HUP signal is generated by a modem hangup. It often tell a daemon to reconfigure (restart) itself.
kill -1 (kills the shell and logs out).
2. Using /proc interface
Much of the processess information is available to a user through a special interface known as /proc file system. Every process running in Linux system has an correspondence directory in proc file system. The /proc file system does not exist on disk. It is an interface to the running system and present kernel. It gives kernel and process information in an easy to access manner. Every process that runs on a Linux system has a corresponding directory in /proc named with the PID of the process.
Managing process using /proc:
There is wealth of information about a running proces in its /proc entry. Most of this information is meant for use by programs like ps, So we need to do some pre-processing before we can view it. You can use "tr" command to do it. By translating ASCII NUL characters to LF (Line feed) characters, we can get a meaningful display.
Eg:-
# tr '\0' '\n' < /proc/1223/environ
"environ" is the file which contains the environment details of the process.
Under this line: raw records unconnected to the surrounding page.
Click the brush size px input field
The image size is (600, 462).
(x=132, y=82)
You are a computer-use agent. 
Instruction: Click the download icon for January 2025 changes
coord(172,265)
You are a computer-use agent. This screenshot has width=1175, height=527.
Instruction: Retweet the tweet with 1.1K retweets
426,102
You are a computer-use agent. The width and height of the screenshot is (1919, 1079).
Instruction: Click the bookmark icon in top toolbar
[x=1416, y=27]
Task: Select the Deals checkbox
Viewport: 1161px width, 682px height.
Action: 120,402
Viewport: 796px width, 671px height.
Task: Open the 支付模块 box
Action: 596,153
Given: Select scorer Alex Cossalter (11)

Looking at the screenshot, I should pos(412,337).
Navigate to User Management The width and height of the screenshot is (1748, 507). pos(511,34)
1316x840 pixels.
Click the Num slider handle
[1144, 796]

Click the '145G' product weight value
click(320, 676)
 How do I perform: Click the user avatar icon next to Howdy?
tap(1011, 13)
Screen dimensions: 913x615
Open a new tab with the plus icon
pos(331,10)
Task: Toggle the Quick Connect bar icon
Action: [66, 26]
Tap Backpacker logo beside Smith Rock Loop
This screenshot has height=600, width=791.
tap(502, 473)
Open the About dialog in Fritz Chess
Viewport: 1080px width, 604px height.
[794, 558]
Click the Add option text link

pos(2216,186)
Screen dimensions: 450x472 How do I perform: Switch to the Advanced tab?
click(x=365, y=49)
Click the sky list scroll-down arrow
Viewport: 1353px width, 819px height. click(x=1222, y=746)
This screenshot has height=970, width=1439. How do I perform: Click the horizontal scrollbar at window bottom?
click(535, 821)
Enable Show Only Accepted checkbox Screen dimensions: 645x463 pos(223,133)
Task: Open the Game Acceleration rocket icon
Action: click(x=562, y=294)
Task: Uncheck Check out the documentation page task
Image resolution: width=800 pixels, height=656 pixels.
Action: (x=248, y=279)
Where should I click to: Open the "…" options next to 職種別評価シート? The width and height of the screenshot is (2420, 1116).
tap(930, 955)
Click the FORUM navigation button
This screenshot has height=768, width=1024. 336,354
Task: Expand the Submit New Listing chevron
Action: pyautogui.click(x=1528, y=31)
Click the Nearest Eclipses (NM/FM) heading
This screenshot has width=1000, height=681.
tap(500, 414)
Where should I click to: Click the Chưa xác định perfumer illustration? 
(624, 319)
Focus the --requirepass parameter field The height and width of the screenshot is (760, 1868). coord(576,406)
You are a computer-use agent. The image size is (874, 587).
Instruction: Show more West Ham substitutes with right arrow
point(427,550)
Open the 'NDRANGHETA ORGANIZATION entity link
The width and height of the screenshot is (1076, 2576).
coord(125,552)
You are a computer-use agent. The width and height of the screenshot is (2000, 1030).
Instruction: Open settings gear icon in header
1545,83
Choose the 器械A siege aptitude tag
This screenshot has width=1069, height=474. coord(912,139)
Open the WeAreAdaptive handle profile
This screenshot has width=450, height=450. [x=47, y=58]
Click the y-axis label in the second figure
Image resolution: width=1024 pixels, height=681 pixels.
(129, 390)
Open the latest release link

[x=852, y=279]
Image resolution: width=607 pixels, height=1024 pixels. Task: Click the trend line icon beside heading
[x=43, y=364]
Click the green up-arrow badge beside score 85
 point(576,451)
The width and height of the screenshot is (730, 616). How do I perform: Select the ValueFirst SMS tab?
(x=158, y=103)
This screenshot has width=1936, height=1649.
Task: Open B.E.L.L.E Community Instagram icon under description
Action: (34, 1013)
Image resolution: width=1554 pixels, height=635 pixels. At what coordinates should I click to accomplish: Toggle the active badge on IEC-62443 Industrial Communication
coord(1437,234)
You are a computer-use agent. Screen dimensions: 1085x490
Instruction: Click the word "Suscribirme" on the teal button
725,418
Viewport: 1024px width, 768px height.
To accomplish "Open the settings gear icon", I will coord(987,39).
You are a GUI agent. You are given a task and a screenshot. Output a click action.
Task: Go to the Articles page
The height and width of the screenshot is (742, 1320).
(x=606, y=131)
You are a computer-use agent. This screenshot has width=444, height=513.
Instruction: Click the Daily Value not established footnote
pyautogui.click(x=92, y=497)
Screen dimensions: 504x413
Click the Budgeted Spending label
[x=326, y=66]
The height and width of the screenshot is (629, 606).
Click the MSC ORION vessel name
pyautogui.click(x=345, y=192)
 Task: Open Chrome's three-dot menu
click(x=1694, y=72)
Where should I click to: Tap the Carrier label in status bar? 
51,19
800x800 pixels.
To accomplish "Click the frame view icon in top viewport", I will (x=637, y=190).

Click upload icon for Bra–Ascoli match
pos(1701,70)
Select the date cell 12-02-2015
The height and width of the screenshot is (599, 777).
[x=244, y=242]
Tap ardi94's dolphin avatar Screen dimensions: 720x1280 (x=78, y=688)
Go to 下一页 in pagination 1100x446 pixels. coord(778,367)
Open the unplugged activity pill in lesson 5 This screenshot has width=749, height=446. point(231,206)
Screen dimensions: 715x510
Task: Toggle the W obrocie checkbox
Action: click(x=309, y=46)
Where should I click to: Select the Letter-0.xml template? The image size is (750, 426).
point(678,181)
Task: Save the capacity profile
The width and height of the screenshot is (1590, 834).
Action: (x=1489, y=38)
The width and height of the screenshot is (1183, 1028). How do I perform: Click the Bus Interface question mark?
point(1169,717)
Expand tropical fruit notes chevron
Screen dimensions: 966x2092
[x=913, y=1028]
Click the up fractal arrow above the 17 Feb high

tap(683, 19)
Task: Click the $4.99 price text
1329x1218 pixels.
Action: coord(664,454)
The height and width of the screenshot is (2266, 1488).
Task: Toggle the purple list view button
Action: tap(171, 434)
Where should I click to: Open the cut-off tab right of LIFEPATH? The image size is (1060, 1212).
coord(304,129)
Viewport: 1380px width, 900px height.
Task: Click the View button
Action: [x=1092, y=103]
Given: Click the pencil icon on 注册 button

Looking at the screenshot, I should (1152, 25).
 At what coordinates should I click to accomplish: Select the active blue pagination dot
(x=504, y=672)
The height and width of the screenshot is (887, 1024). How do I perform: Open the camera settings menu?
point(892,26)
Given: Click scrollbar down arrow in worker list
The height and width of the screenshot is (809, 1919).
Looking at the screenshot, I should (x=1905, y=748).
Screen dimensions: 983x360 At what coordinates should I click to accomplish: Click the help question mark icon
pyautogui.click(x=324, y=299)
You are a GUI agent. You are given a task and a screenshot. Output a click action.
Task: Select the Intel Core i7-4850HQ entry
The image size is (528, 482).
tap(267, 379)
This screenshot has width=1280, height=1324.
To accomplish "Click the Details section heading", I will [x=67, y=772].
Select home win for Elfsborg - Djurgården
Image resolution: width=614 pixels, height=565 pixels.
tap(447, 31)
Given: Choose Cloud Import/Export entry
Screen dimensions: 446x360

"cwd" folder shows the current working directory
"fd" contains the links to every file that a process may have opened. This directory called fd (File Descriptor). File Descriptor is a number used by a program to identify an open file. Each process in /proc file system will have a "fd". This is a vital information for a system administrator trying to manage a large and complex system. For instance, a file system may not be unmounted if any process has a file opened in that file system. By checking /proc, and administrator can determine and resolve the problem
Eg:
# umount /home
Umount: /home: device us busy
#ls -al /proc/*/fd | grep home
Killing a Job
# kill -9 %1
Log Files, Errors and Status
Syslog facilities:
Authpriv
Corn
Daemon
Kern
lpr
News
Uucp
User
Local0 - Local7
Syslog Priority:
emerg - Emergency condition, such as an imminent system crash, usually broadcast to all users
alert - Condition that should be corrected immediately, such as a corrupted system database
crit - Critical condition, such as a hardware error
err - Ordinary error
warning - Warning
notice - Condition that is not an error, but possibly should be handled in a special way
info - Informational message
debug - Messages that are used when debugging programs
none - Do not send messages from the indicated facility to the selected file. For example, specifying
*.debug;mail.none sends all messages except mail messages to the selected file.
Note:-
Logrotate keeps 4 weeks of logs before the oldest log is rottated out or deleted. Syslog entries all share a common format. The entry starts with the date and time, followd by the name of the system which logged message.
CORE Error handling:
When unexpected errors occur, the system may create a core file. A core file contains a copy of the memory image of the process at the time that the error occurred. It is named "core" because the mail system emory was originally called core memory, as it was made up of ferrite donuts that were wired together through their holes, or cores.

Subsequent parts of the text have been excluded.